Comment Falling hardware prices = LOTS more computers (Score 1) 459

Not sure there's a full recognition of how many 'computers' we are all going to be running in the near future, and thus how many licenses and payments will be owed on all the proprietary software they could conceivably use. $250 desktops and laptops doesn't begin to describe the impact of commodity computers on a chip. Used to be the only real computers you had that required a full OS were your desktop and/or maybe a laptop, perhaps another one at work. Now or real soon, your phone(s), your audio player(s), your car(s), your tivo(s), your media server, your mobile internet tablet, etc. will all essentially be full computers, capable or best used with a full OS.

MS will do fine for a while by lowering the price dramatically, clearly not everyone is going to pay $200 for each copy for 15 devices. If MS reduces that to $15 for each device, they still get the same money (or more) per person and it doesn't seem so expensive.

This only goes so far however. Soon even $15 or even $5 will be too much, when a music player costs $15 and has the power a pentium 4. Those that run free software will be the only ones that can even compete.

Another issue has nothing to do with money but rather with hassle. I personally got really turned off with proprietary software largely because of the hassle: having enter 24 digit product activation keys; realizing I can't run a lot of software on more than one computer without a new license; having to enter in the key AND phone the company anyway to get it activated; getting bugged every year or two for every app that needs upgrading and a new tax to pay; changing my hard drive and adding RAM and a new NIC to a box only to find that Windows deactivated; upgrading to Vista only to find that my Photoshop CS2 doesn't and won't run on it, I'll have to upgrade to CS3 for $$$; etc, etc, etc ad nauseum. Imagine going through this on 15 different little devices for every little app. you like. And with cheaper hardware, people will just buy a new XYZ device every year or two. Imagine transferring apps and licenses to your new XYZ every year and having 15 devices of various kinds.

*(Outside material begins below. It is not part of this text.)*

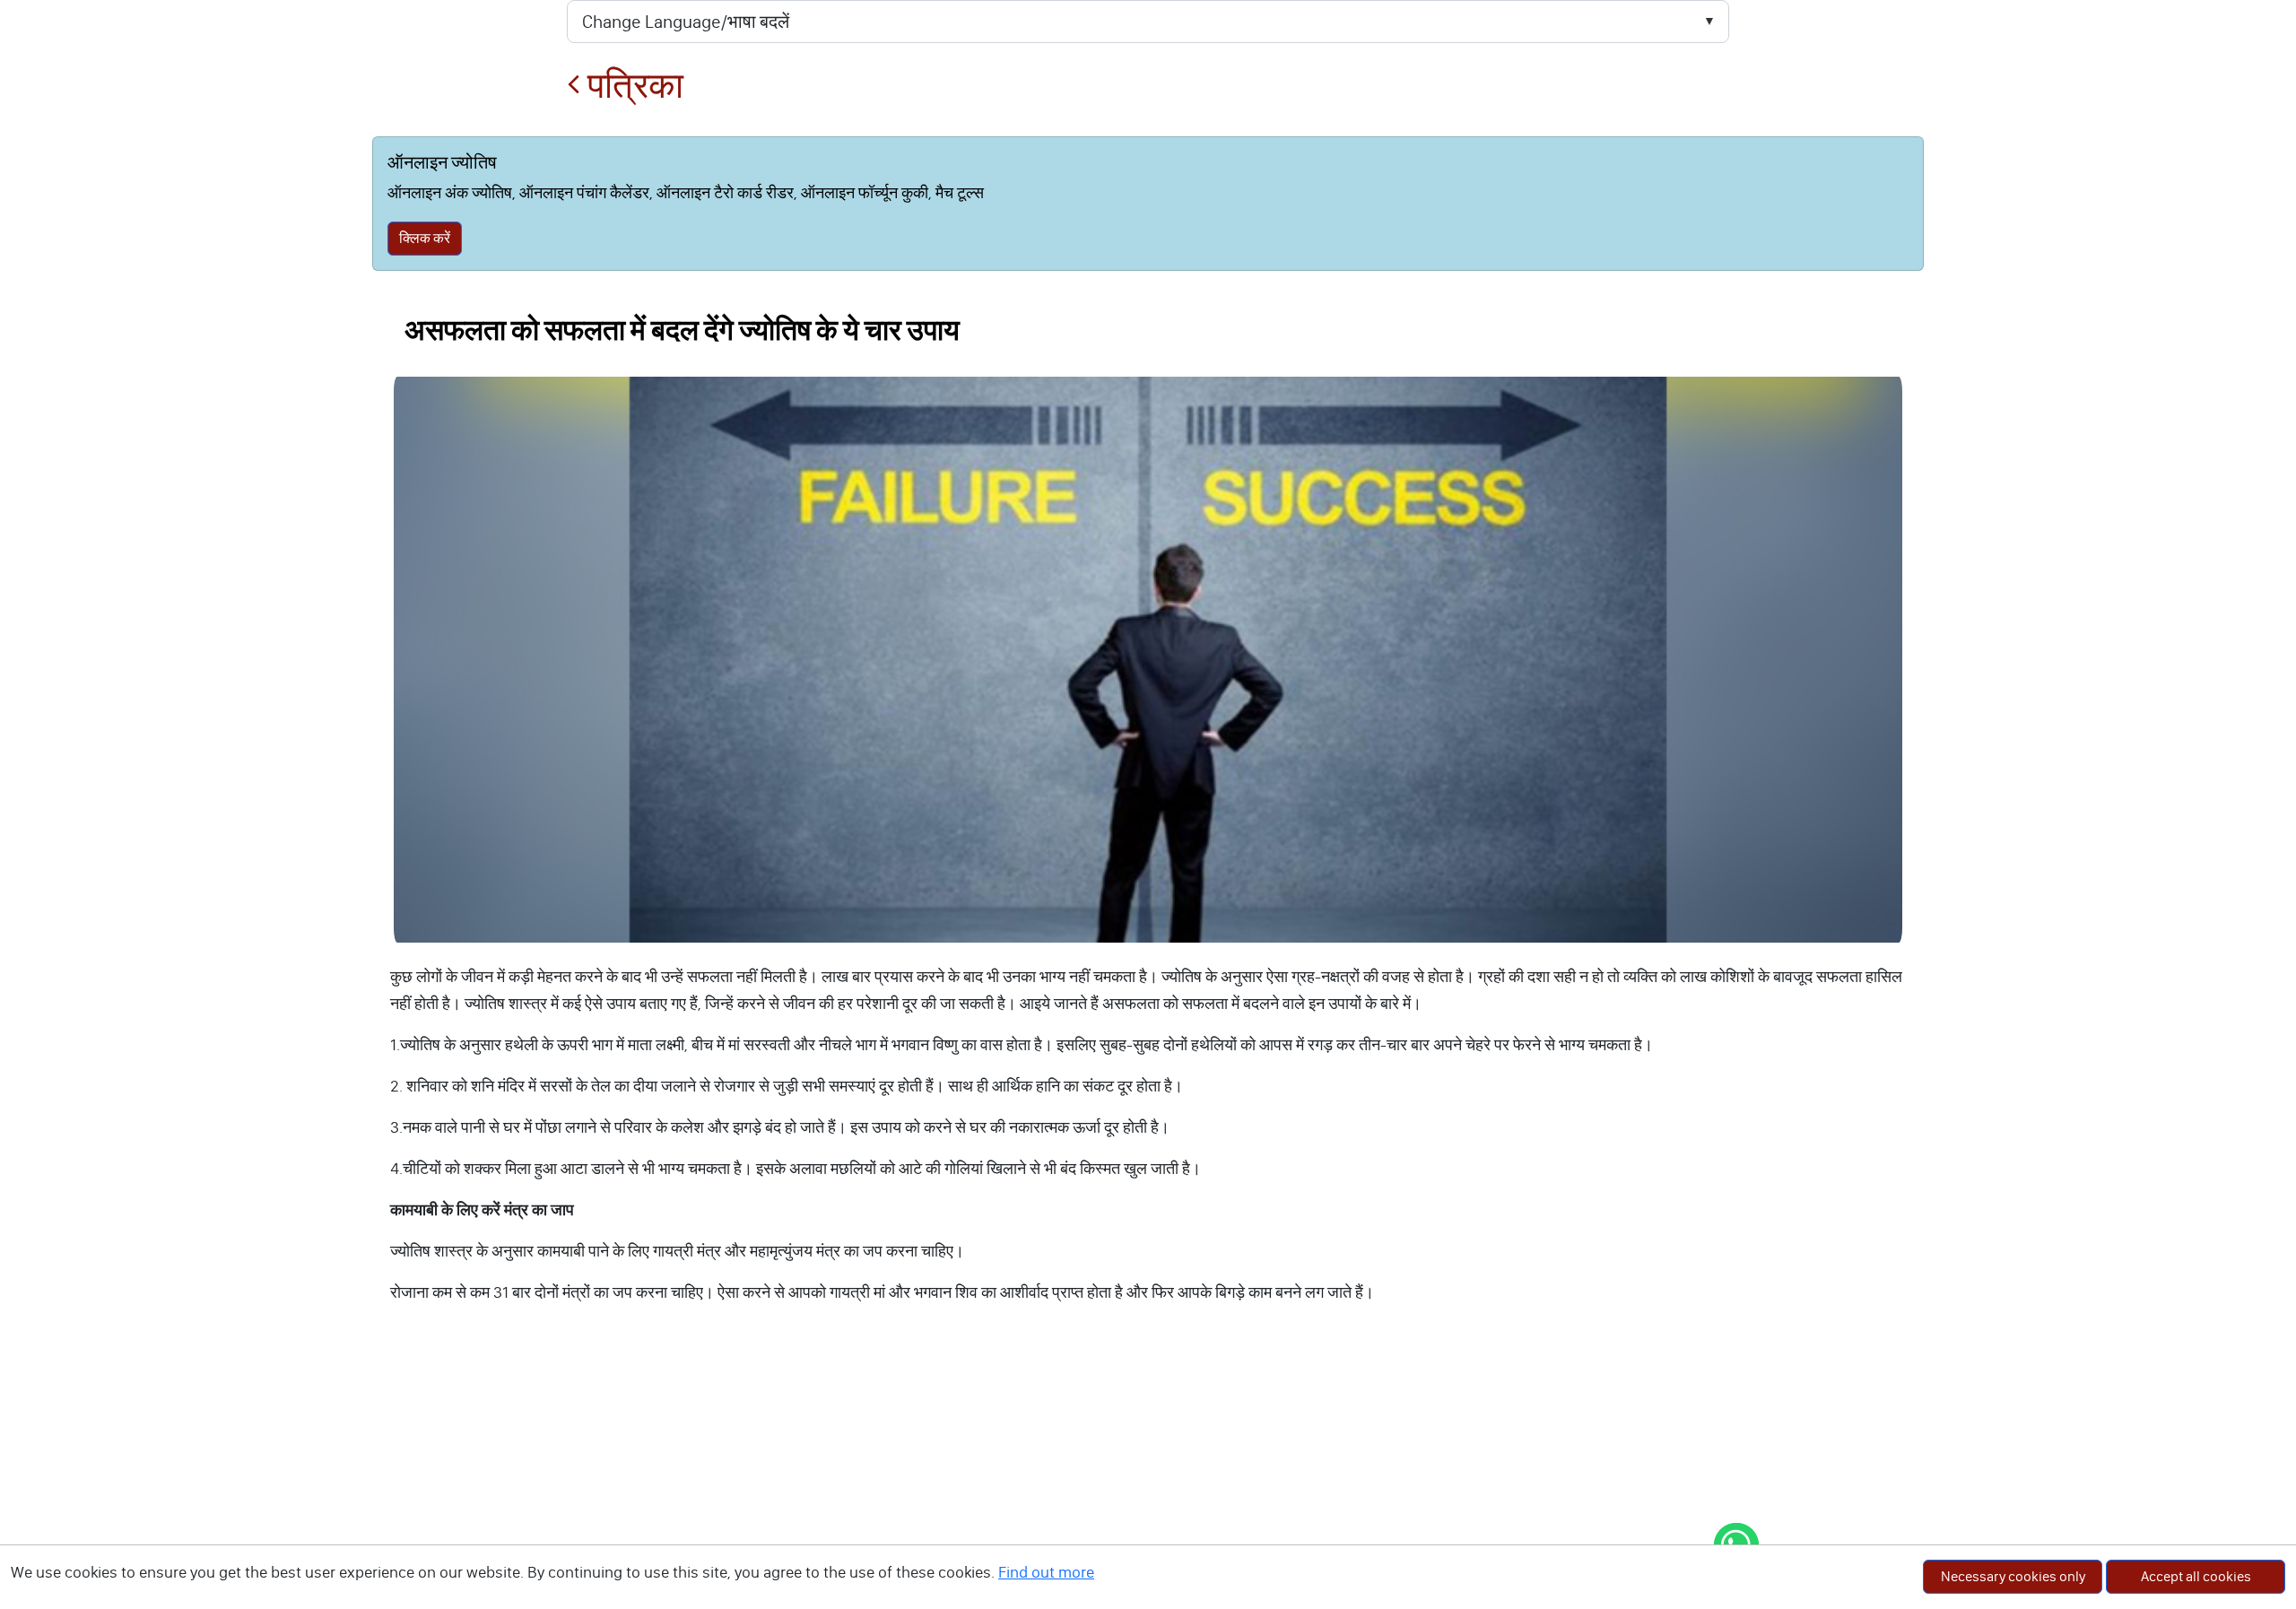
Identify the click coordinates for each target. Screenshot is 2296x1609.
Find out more (1046, 1572)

In the coming world of pervasive computing, proprietary software in general is a bankrupt model, and FOSS, especially in the last year or two, is making giant strides and has all the momentum. It's starting to snowball. I have yet to hear of anything FOSS can't conceivably do because of any inate failing in the concept. I mean games don't run on Linux because people don't write Linux games, not because Linux is incapable of running games fantastically. Therefore, it's only a matter of time and will. I've only been watching FOSS for about 3 years, but in that time, nearly every shortcoming I've seen in the various apps has been recognized and 90% of it has already been solved. Even if Linux and FOSS all kind of sucked it would still be compelling, but I think increasing it's actually superior. I don't think it's a matter of if proprietary software can stay dominant, I think it's a matter of how and why it could conceivably survive more than another 10 years.